Since getting to SU, Stoner has felt buoyed by the program’s higher expectations, pushing her harder to improve further. She pointed out the men’s team’s success as something that draws out the best in all the runners. The women’s team also gains leadership from its fastest runner, who displays a trait she honed in high school. At Pottsville Area (Pennsylvania) High School, her father said, some of Stoner’s teammates liked to hide in the woods instead of running the workouts. Eventually, her father remembered, Stoner convinced them to get back on the road without a word. She just ran. She still leads that way, Fox said.

“Emotionally, she’s a bulldog. Relentless,” Fox said. “She just goes out and runs every workout hard. She doesn’t take any prisoners. She just does her thing and if you want to follow her that’s great, and if you don’t, she’ll trample you.”

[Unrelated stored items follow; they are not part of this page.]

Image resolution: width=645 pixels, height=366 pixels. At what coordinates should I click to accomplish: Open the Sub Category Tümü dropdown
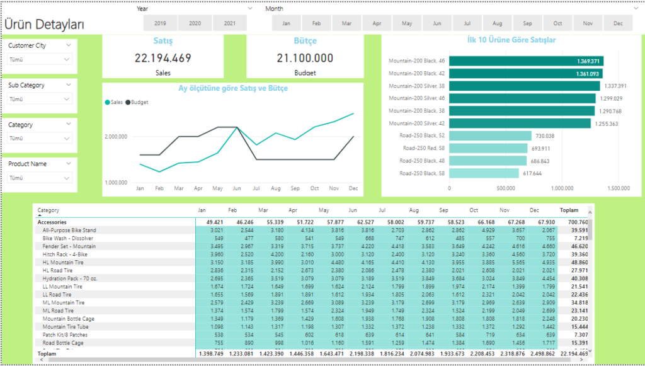point(40,100)
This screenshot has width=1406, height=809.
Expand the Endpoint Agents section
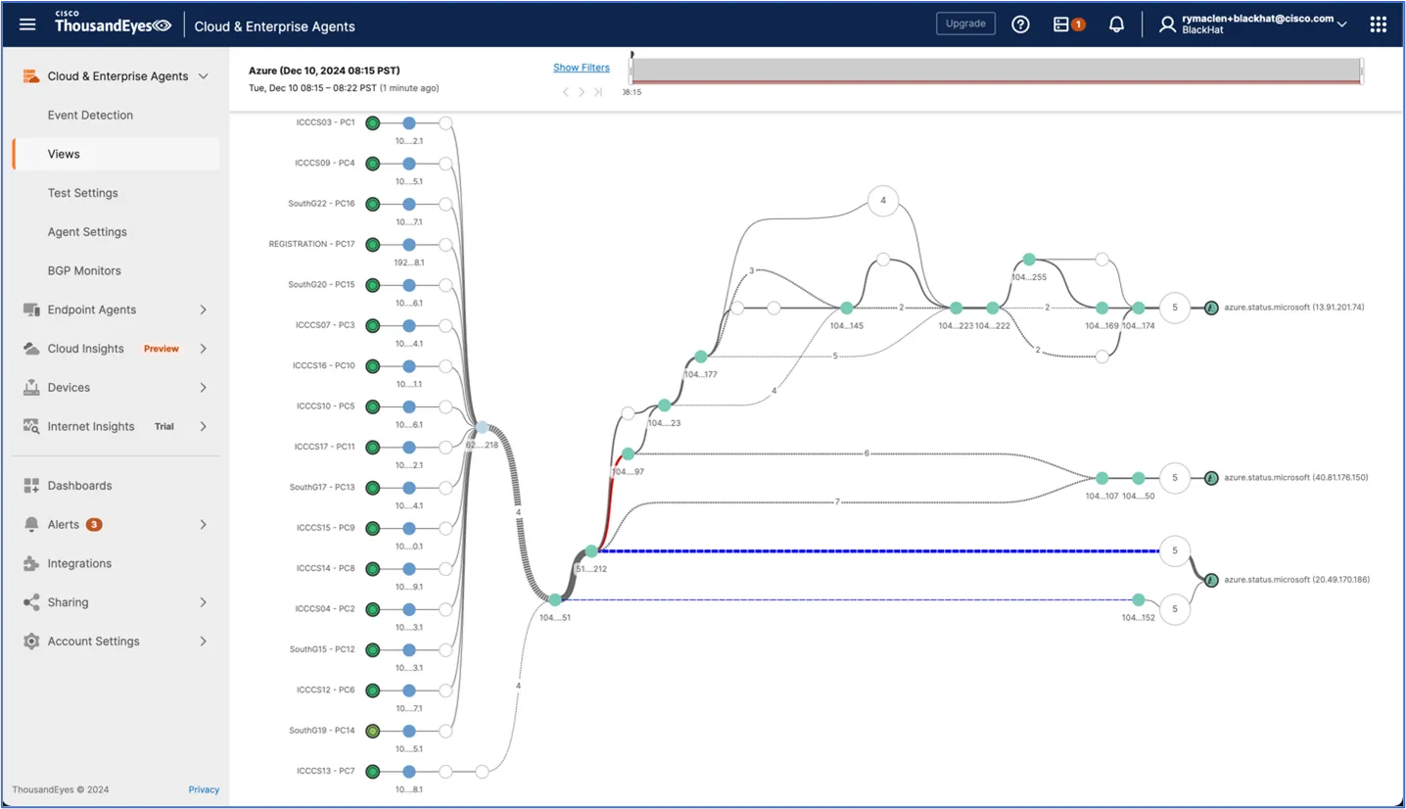pos(203,310)
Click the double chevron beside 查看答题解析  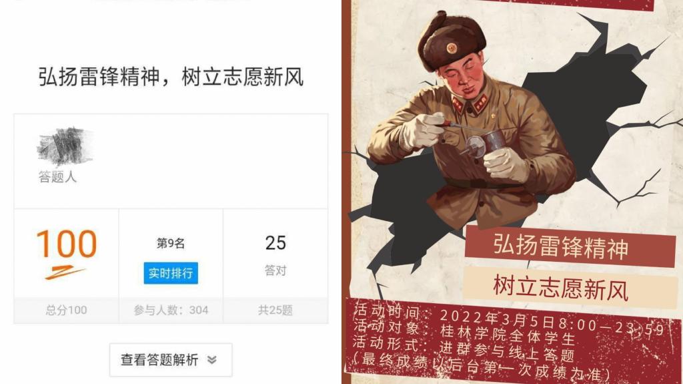coord(211,360)

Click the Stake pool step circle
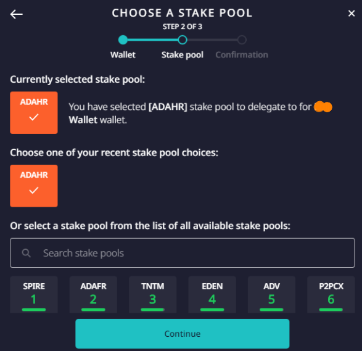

It has always been that way. When Stoner was 5 years old, her father remembered, she scored five goals in a soccer game simply because “nobody could catch her.”

She hopes the same will be true in a month at the NCAA Championships, because now, Stoner is closing in on the race she wanted to be in all along. She flew across the country two years ago, searching for the school that could get her to that race. Once she’s there, the senior’s “big goals” will be waiting at the starting line, and she’ll just have to catch them, too.